Des réponses coordonnées et crédibles en matière de politique de santé - De toute évidence, l'annonce d'un vaccin COVID-19 disponible beaucoup plus rapidement que prévu changerait la donne. Des engagements coordonnés des gouvernements pour adopter des stratégies plus énergiques et crédibles afin de minimiser les risques pour la santé sont nécessaires et auraient également des effets positifs.

• le « quoi qu’il en coute » pour stimuler la politique monétaire et budgétaire (comme mentionné au T3) ;

 

5. Pourquoi certains actifs refuges tels que l'or n'ont-ils pas récemment performé ?
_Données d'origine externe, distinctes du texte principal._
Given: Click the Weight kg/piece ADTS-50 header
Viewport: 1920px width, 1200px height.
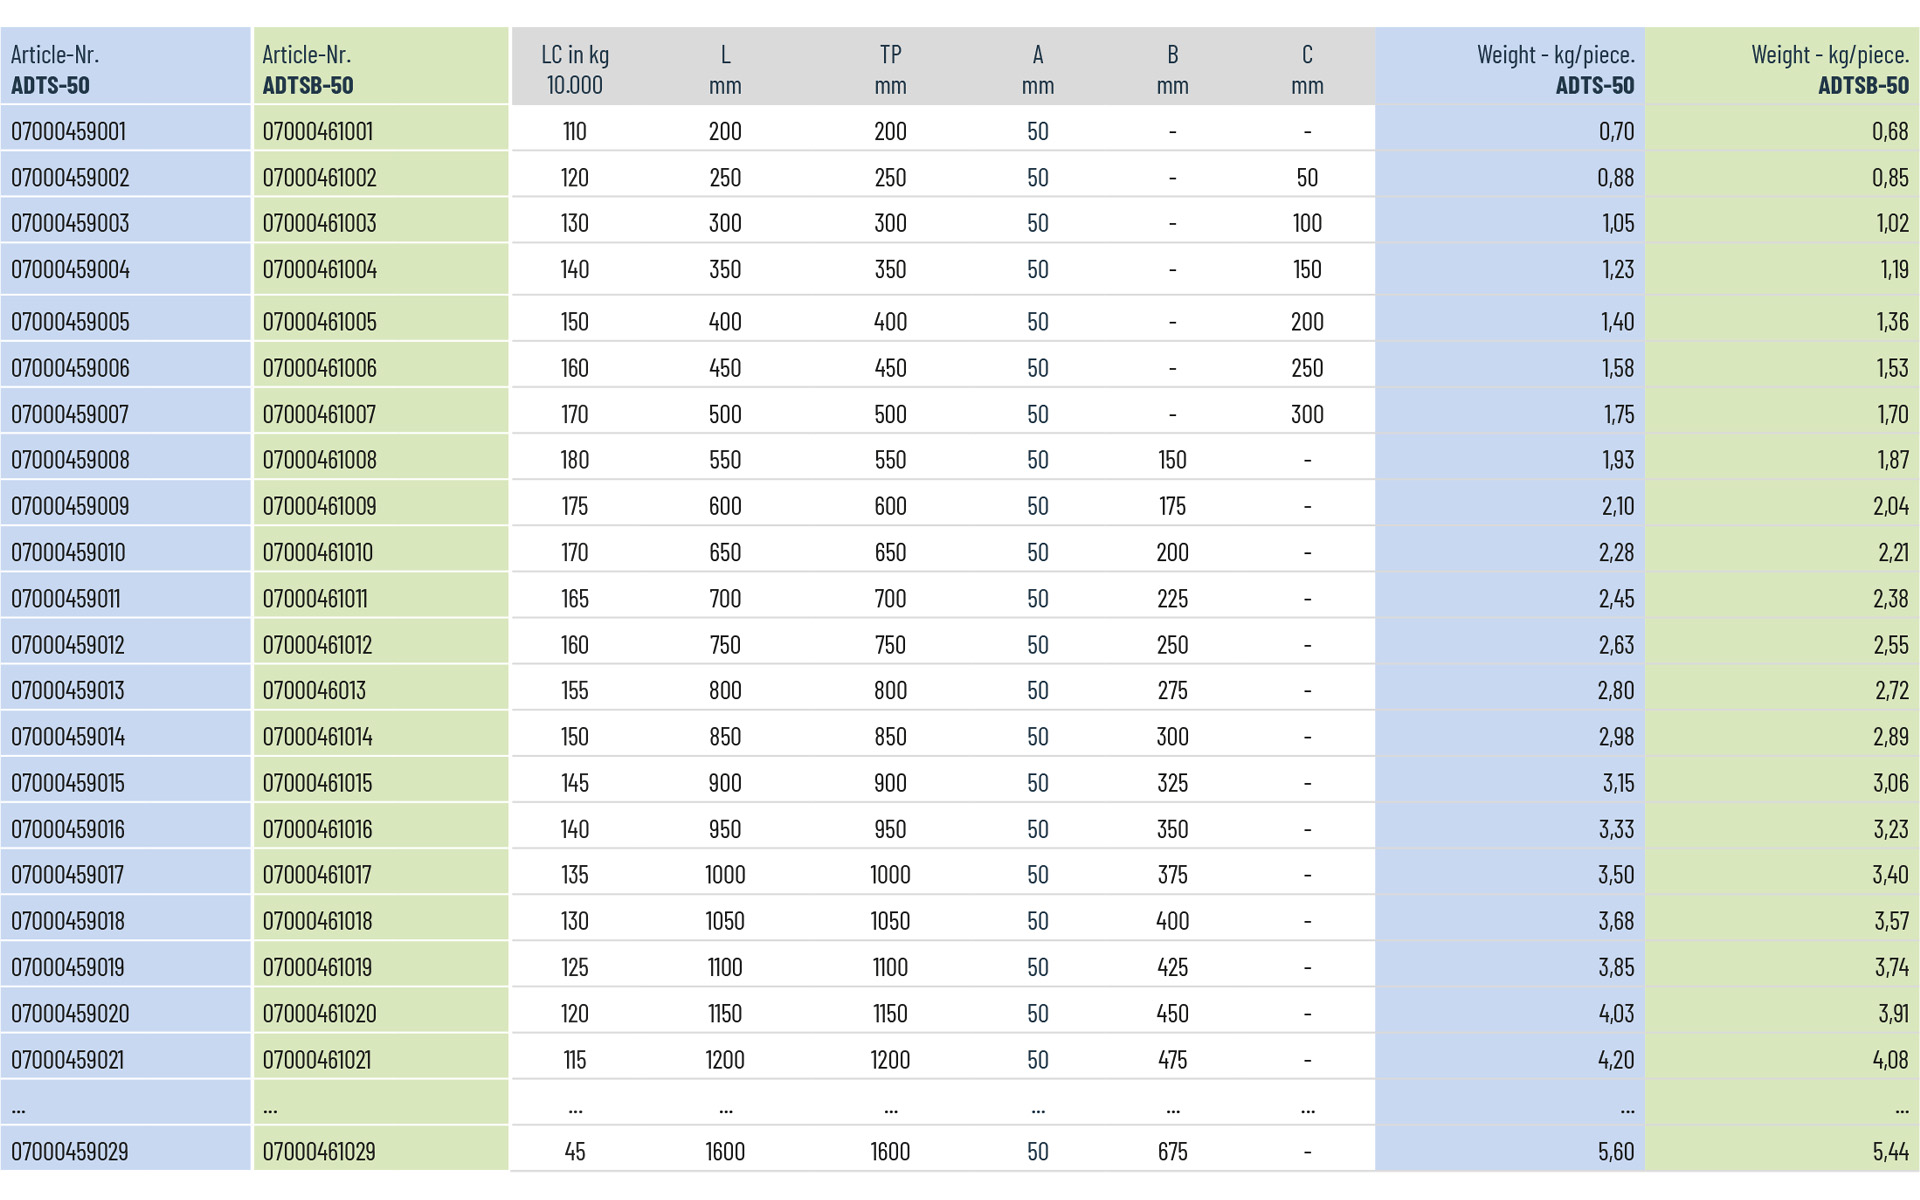Looking at the screenshot, I should click(x=1555, y=69).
Certains des actifs refuges traditionnels, notamment l'or, n'ont pas été performants comme ils auraient dû l'être. Cela signifie que la capitulation (vente massive et précipitée à tout prix) se produit avec des ventes forcées pour couvrir les appels de marge. Les investisseurs se sont précipités pour prendre des bénéfices sur l'or après un très fort rebond depuis un an afin de répondre à leur demande de liquidités. La même chose s'était produite en 2008 lors du GFC. Une fois la capitulation faite, nous pensons que l'or va à nouveau monter. De plus, les banques centrales ont continué d'accumuler du métal jaune, ce qui indique un solide soutien à son statut de valeur refuge.